After this runs, you'll get an error that says "cat: write error: No space left on device". That's normal--you just filled the drive with one BIG file full of zeros, made sure it was flushed to the disk, and then deleted it.

Next you can use the VMWare supplied disk management tool to do the actual shrinking. For VMWare Workstation Manager, you use vmware-vdiskmanager, but the version of this program that ships with Fusion doesn't support the shrink option. Note that this, and other support programs, are in

/Library/Application Support/VMware\\ Fusion/

on OS X.

Fortunately, in OS X at least, there's another program, called diskTool in

/Applications/VMware Fusion.app/Contents/MacOS/

that does support the shrink option (-k1). Running this command

diskTool -k 1 Luwak-IDE_0-1.vmdk 

on my large disk reduced it from 107Gb to 8Gb!

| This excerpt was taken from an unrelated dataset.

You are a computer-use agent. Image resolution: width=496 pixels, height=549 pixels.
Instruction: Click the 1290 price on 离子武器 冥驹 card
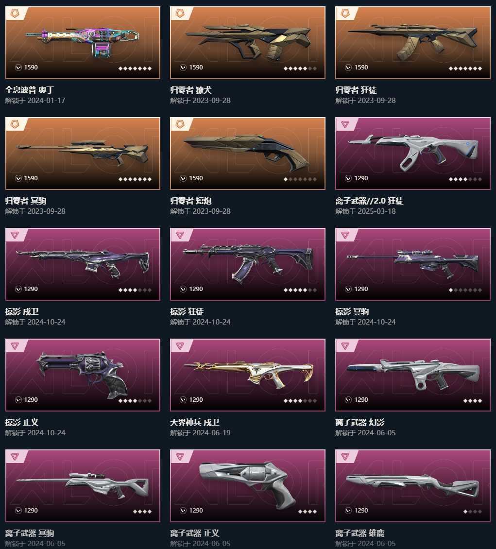[x=31, y=511]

A few notes: Apparently you have to perform the shrink option on the disks for a machine before any snapshots have been taken. Also, be sure to run the zero fill operation in each partition on the disk. The shrinking option takes a little time, but it's well worth it. I haven't tried this in Parallels, but I suspect the disk compaction option would work. If someone tries it, let me know.

Conclusion

So, after a lot of experimentation, some playing around, and a lot of long operations on large files, I have a virtual machine that's a fairly accurate reproduction of the physical machine that it came from. I'll be testing it over the next few days to make sure it's usable.

On reflection, I needn't have been so faithful to the structure on the physical machine. I could have created the right number of partitions on one drive rather than creating multiple drives. After all, the new drive can be as big as I like. Maybe I'll do that next and see how things go...